[What you should do]: In the entries below, count every line containing "left". Return the number and nothing else.

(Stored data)
=== Begin Enclosure ===

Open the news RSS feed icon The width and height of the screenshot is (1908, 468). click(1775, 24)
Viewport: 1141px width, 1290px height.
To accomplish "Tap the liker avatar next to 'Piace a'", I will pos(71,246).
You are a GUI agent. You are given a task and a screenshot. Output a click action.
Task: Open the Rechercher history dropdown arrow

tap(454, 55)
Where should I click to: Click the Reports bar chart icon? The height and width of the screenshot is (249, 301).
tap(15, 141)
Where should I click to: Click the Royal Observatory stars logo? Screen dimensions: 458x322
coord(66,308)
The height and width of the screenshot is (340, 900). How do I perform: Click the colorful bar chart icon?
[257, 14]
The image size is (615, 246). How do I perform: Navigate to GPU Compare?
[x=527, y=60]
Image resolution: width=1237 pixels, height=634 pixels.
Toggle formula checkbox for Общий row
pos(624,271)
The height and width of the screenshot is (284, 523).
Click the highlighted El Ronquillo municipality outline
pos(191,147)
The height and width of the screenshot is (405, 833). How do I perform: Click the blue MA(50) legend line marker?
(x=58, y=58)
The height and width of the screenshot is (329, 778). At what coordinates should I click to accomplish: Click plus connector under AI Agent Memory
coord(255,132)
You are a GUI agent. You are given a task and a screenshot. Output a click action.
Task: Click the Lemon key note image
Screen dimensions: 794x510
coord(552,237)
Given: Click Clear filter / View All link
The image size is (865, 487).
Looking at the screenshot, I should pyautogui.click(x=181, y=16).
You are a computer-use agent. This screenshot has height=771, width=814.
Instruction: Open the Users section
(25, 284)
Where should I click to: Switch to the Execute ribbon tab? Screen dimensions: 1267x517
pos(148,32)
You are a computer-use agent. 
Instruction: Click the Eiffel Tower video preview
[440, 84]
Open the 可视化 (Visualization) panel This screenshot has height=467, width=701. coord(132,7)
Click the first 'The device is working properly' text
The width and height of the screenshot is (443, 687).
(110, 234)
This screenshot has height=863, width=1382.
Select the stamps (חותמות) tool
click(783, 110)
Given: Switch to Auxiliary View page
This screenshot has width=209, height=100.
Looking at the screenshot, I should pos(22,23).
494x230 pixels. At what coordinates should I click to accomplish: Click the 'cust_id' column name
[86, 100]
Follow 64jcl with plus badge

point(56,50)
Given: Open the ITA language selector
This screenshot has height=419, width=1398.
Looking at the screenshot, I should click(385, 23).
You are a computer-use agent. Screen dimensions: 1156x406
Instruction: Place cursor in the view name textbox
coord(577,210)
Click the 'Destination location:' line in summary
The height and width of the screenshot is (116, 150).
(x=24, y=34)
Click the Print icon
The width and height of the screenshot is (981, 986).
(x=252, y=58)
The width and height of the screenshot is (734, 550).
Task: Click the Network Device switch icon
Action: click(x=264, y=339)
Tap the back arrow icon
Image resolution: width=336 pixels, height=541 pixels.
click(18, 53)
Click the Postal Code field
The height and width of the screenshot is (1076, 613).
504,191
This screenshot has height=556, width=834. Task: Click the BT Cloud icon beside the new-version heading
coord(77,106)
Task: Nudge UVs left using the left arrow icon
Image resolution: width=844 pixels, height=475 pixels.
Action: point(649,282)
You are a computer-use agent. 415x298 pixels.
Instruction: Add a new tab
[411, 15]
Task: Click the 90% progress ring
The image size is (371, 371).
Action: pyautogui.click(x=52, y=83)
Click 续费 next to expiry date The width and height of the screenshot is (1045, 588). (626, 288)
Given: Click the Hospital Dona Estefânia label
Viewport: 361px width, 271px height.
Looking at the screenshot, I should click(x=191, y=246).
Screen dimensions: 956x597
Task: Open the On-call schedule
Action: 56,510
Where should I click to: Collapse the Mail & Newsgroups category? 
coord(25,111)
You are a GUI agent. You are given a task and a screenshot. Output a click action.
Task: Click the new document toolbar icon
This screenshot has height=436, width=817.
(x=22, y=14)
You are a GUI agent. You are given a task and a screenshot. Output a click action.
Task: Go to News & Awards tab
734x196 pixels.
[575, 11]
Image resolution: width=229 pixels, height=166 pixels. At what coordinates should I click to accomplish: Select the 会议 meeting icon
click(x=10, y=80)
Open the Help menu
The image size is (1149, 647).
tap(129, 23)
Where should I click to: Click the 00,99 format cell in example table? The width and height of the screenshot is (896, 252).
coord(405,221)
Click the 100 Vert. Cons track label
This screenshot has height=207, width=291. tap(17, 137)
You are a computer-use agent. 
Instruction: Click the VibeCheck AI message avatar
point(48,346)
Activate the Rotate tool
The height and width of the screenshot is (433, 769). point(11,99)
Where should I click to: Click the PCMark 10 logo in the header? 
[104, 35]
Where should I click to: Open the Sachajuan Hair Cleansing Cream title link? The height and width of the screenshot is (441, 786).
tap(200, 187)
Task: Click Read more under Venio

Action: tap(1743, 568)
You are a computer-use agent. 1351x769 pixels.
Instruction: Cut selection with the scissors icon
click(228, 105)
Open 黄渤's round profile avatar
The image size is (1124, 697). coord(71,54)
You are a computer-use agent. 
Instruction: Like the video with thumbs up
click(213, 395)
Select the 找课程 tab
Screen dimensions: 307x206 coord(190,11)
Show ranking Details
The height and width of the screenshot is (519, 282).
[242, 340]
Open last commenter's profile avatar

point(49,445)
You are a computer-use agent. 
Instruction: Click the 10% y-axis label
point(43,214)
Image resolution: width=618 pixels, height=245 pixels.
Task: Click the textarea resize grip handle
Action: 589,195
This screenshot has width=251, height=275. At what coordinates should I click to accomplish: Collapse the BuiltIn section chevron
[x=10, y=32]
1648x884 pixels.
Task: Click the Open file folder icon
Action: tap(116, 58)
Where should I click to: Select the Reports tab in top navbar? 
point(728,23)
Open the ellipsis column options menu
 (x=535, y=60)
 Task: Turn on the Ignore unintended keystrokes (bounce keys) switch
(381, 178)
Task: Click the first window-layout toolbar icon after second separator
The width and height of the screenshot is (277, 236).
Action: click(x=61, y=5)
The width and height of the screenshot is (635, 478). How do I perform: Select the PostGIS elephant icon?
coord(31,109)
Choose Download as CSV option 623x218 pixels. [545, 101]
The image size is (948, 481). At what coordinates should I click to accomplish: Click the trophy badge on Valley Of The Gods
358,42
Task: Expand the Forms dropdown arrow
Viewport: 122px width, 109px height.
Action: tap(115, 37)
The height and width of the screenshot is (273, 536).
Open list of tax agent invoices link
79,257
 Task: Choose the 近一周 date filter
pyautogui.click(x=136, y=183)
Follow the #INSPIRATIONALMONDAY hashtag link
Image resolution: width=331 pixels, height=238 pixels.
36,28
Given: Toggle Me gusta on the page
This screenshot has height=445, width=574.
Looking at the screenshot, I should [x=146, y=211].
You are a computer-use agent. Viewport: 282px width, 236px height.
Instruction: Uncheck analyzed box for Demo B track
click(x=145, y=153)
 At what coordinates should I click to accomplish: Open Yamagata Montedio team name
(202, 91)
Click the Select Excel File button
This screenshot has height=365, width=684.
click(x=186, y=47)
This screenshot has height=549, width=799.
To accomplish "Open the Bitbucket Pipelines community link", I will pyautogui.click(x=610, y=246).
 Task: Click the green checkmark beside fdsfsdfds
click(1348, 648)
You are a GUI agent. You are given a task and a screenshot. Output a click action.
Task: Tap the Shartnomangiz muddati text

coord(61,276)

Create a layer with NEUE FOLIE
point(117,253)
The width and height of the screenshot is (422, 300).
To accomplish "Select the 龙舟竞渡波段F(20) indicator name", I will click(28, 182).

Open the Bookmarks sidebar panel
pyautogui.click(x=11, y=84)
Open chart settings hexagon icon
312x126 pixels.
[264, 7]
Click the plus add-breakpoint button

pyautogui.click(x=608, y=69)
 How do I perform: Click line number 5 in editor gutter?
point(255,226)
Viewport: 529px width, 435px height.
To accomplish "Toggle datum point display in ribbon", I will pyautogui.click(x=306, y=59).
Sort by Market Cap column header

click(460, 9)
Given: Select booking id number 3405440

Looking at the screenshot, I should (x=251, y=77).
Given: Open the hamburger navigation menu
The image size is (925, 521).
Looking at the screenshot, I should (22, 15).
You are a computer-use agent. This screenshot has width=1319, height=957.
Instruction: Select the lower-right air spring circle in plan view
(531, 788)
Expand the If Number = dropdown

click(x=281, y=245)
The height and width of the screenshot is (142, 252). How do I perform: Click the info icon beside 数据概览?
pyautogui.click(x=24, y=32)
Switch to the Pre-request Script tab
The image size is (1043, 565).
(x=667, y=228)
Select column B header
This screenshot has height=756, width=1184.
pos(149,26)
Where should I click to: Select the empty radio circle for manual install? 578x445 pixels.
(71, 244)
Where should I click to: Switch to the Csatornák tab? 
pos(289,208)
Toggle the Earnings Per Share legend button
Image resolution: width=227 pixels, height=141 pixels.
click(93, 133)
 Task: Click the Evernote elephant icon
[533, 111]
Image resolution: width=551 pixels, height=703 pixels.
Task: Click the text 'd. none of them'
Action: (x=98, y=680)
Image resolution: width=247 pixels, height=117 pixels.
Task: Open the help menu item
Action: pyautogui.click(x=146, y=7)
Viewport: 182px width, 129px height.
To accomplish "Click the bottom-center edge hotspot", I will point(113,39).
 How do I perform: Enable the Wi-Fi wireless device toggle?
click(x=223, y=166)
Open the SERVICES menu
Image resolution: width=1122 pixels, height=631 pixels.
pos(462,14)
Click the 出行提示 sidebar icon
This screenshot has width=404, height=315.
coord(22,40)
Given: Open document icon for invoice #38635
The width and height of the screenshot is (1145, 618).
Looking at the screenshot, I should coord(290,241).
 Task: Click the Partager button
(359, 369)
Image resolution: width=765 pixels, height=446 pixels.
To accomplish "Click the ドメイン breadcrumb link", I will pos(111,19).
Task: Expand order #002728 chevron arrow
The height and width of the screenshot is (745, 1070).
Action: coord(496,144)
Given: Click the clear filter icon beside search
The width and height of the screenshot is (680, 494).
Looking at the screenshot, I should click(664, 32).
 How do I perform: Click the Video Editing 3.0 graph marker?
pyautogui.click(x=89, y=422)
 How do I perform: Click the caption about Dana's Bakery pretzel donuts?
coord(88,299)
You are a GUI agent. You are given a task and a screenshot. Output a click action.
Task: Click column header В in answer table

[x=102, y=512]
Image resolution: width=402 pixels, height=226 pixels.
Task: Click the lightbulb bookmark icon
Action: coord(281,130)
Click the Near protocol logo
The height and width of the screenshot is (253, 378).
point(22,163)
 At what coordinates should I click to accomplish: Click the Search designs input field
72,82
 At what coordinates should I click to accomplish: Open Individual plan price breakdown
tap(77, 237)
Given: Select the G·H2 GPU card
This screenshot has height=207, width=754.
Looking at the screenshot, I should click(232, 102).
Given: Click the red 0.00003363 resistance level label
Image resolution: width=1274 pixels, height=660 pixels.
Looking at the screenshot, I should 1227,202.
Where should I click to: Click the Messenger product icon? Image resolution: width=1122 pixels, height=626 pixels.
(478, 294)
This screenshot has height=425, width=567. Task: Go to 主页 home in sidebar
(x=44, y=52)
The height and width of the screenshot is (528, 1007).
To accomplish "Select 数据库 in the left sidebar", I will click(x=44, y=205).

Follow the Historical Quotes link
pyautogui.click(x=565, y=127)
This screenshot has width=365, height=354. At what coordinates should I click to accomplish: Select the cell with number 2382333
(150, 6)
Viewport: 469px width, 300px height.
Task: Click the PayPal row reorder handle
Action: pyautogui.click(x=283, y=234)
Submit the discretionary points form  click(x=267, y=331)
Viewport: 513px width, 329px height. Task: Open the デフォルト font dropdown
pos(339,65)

=== End Enclosure ===

[Response area]: 2